Suddenbreakingnews was going to be Breakingnews, but that name was taken when owner Samuel Henderson applied for it. So he added the “Sudden.” Henderson had no idea that his trainer, Donnie Von Hemel, has a niece, Molly Young, who is a reporter at The Oregonian.
“It’s just a happy coincidence,” Young said of the name. Young chose not to go into the family horse business started by her grandfather, also a trainer. “I won’t be at the Derby, but I will be at the racetrack here in Portland, cheering from afar.”
Reporters Alicia Wincze Hughes and John Clay contributed to this story.

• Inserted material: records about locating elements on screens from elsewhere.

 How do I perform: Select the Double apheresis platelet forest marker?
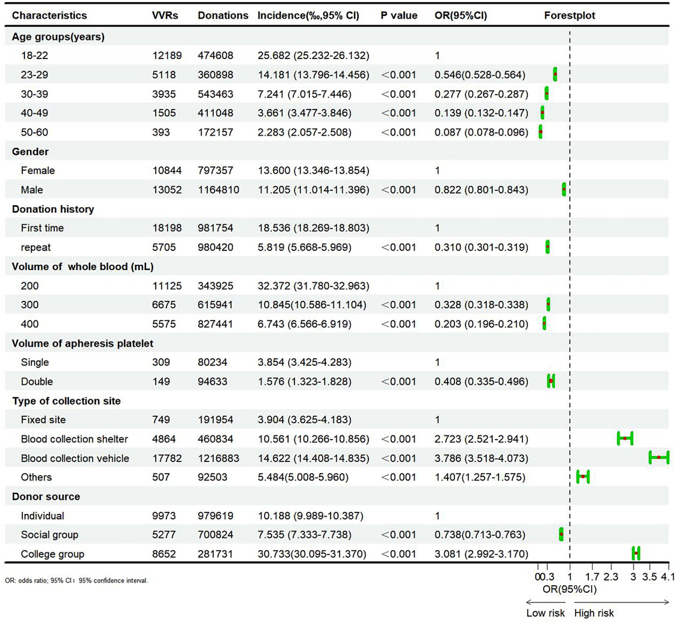coord(551,381)
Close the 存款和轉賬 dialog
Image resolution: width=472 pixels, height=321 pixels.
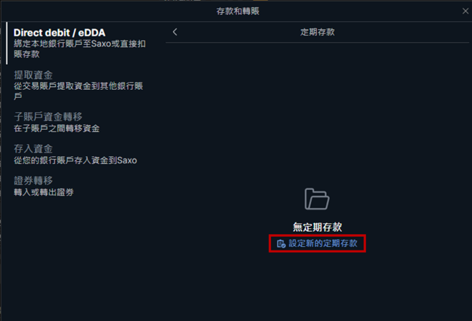coord(465,11)
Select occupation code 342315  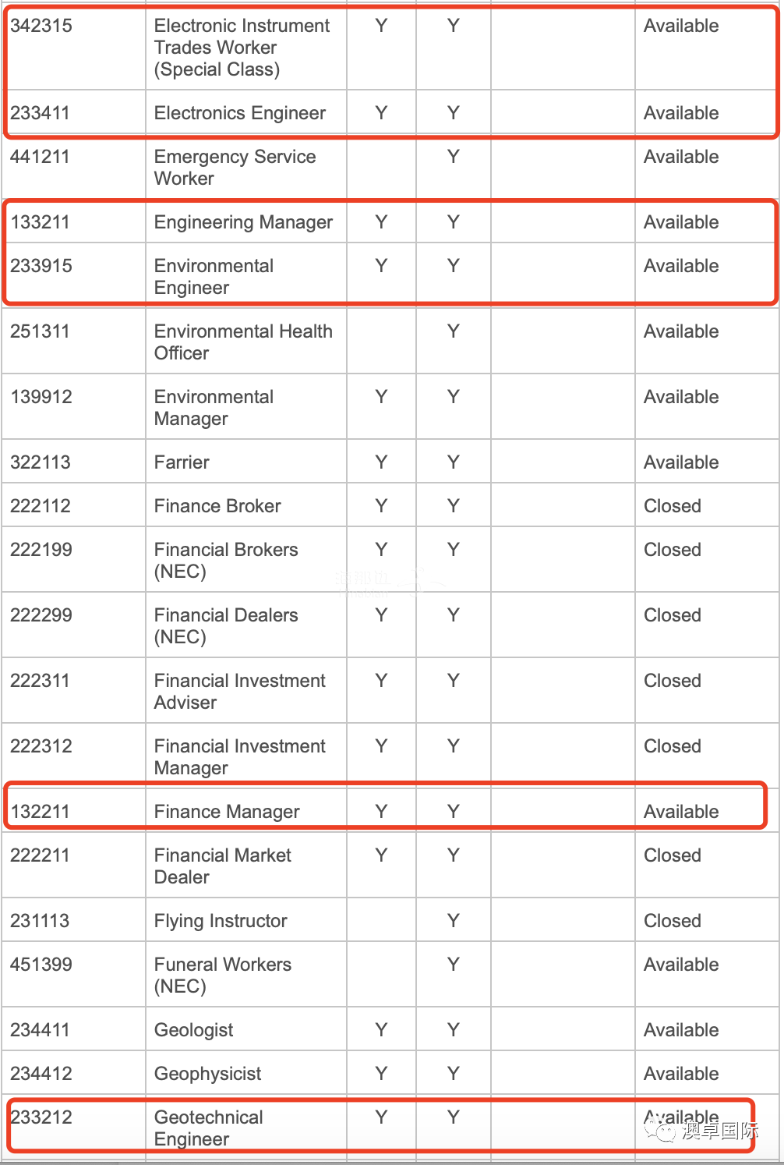[41, 26]
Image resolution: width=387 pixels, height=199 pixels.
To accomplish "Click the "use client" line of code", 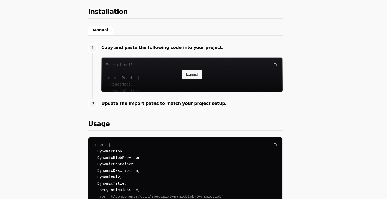I will point(119,65).
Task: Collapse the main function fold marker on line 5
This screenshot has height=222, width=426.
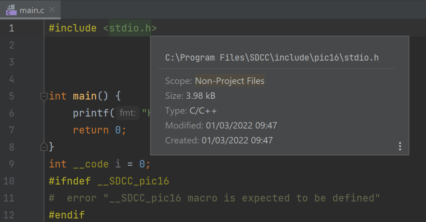Action: (x=44, y=96)
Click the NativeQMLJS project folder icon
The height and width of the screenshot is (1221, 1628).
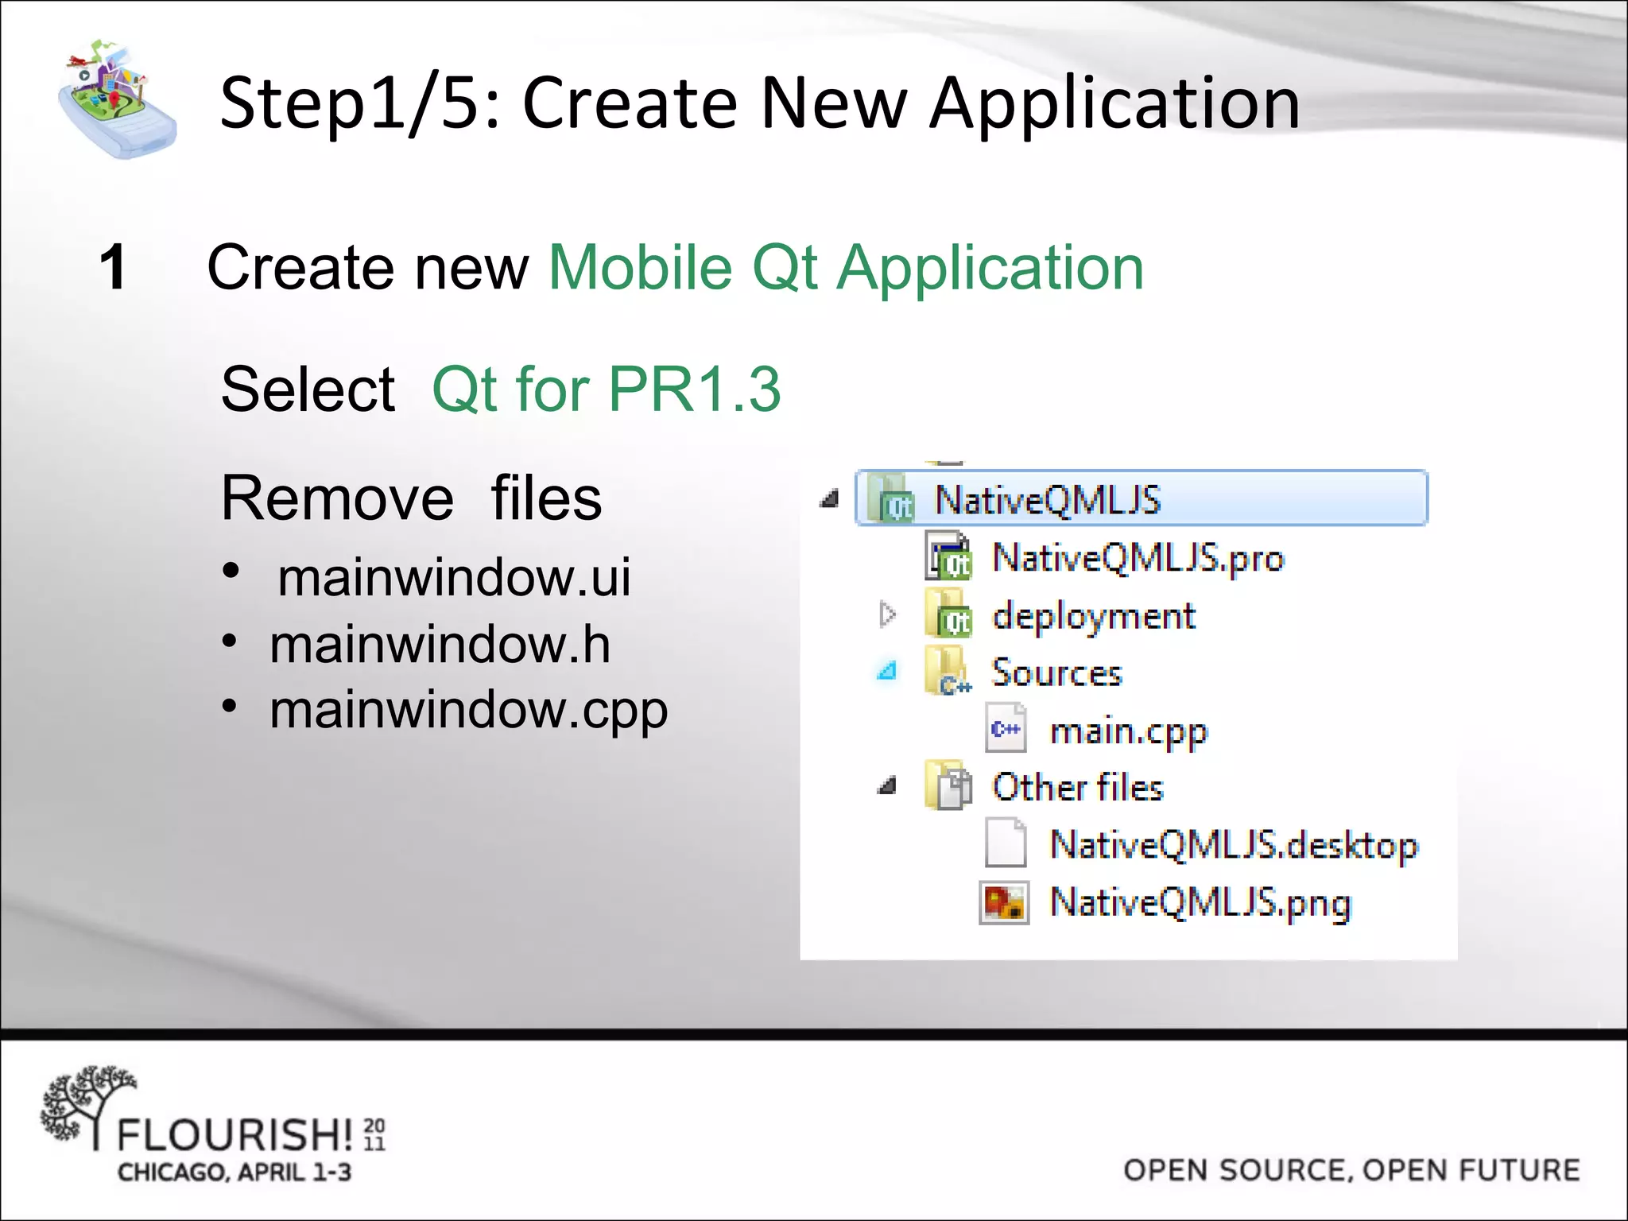(x=890, y=500)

For a name to be accepted by the Jockey Club, owners must abide by 15 rules, which include:
- It can’t be longer than 18 characters.
- It can’t duplicate names currently active in either racing or breeding. There’s a 10-year block on any name duplication.
- It can’t be exactly named after a famous person, except with special permission, and names can’t end in horse-related terms, including filly, colt or stud.
- It can’t be obscene or of vulgar use or appear to be designed to harass or humiliate.
- If an owner can’t come up with a name, the Jockey Club has an emergency list of names from which an owner can choose.
- If an owner likes a name but isn’t set on giving it to a specific horse, the owner can pay $75 to reserve the name for one year.
Once an owner has picked a name, he or she can register, naming that horse for life.
The naming process can be completed in 24 hours.
Names go through a phonetic system and are reviewed by the staff at the Jockey Club to check for any mistakes in the name.